Like all things perfect, perfect rhyme is less common than other, less perfect versions. That’s because of the nature of its composition. For two words to rhyme perfectly, they must be absolutely identical from the point in which each word's stressed vowel occurs to the end of the word. In addition, the sound that manifests immediately prior to that vowel must be different. Most of the time, this will be a consonant but not always.
This means that words like still and quill are perfect rhymes because they are both one-syllable words, the first stressed vowel is i, and the sounds that follow are identical. Contort and report are also perfect rhymes, but leave and believe are not because the sound immediately preceding the long e sound is identical and also because they have different numbers of syllables. Perfect rhymes, which are also called exact, full, or true rhymes, are less common in multisyllabic words with the stress on one of the earlier syllables.
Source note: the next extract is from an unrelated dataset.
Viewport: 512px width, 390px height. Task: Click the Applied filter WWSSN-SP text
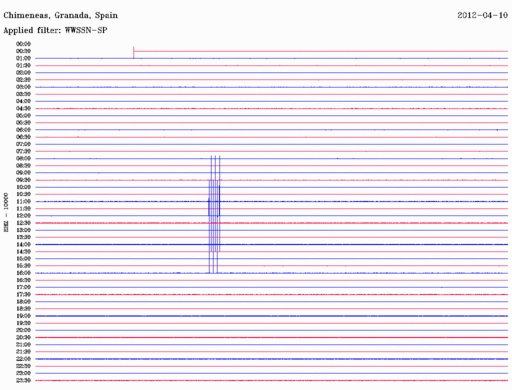point(55,30)
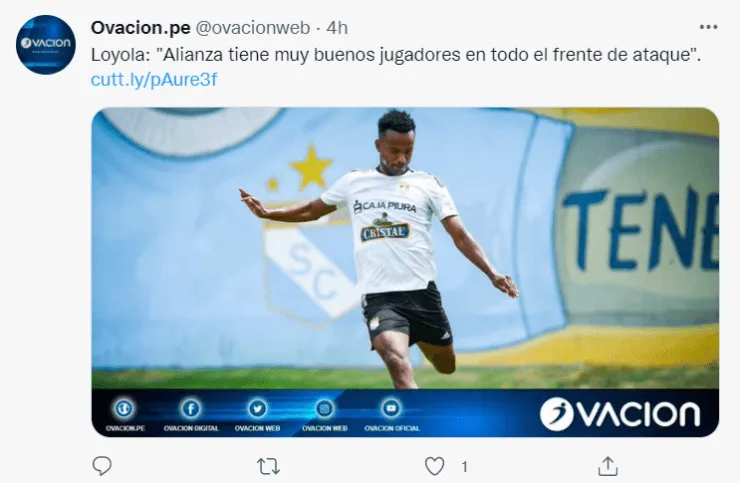The image size is (740, 483).
Task: Click the Ovacion.pe account name
Action: [x=141, y=28]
Perfect rhymes appeal to the child in every reader. Perhaps this is because they are the bread and butter — rhymes perfectly with said and mutter — of nursery rhymes, or perhaps the love of linguistic balance is somehow programmed in our DNA. Poets, however, must use perfect rhyme judiciously. Poems that are created entirely on perfect rhyme end up sounding artificially singsongy. Most poets working in rhyme are aware of this danger and play off perfection with rhymes that might be imperfect or slant.
Imperfect rhymes allow a little leeway in terms of syllable length, plurals, or other additional end sounds. For example, a slant rhyme might pair despair with, well, pair; these two words miss perfection in two ways. First, the articulation that immediately precedes "air" is the same; with a perfect rhyme, they would have to be different, as in pair and fair. Secondly, this particular rhyme allows a two-syllable word to dance with a monosyllabic one, which is verboten in the world of perfect rhyme.
Imperfect or slant rhymes are also called half, near, off, or sprung rhymes. In some cases, it’s the consonants alone that are identical, such in as the word pair stare and store. There is much discussion in poetry circles regarding whether homophones, or words that sound identical but have different meanings, are in fact perfect rhymes. Flower and flour is an example of a word pair with clearly different meanings that a poet might legitimately rhyme in a poem; however, most experts agree that these are technically not perfect rhymes as the articulation preceding the stressed vowels are identical.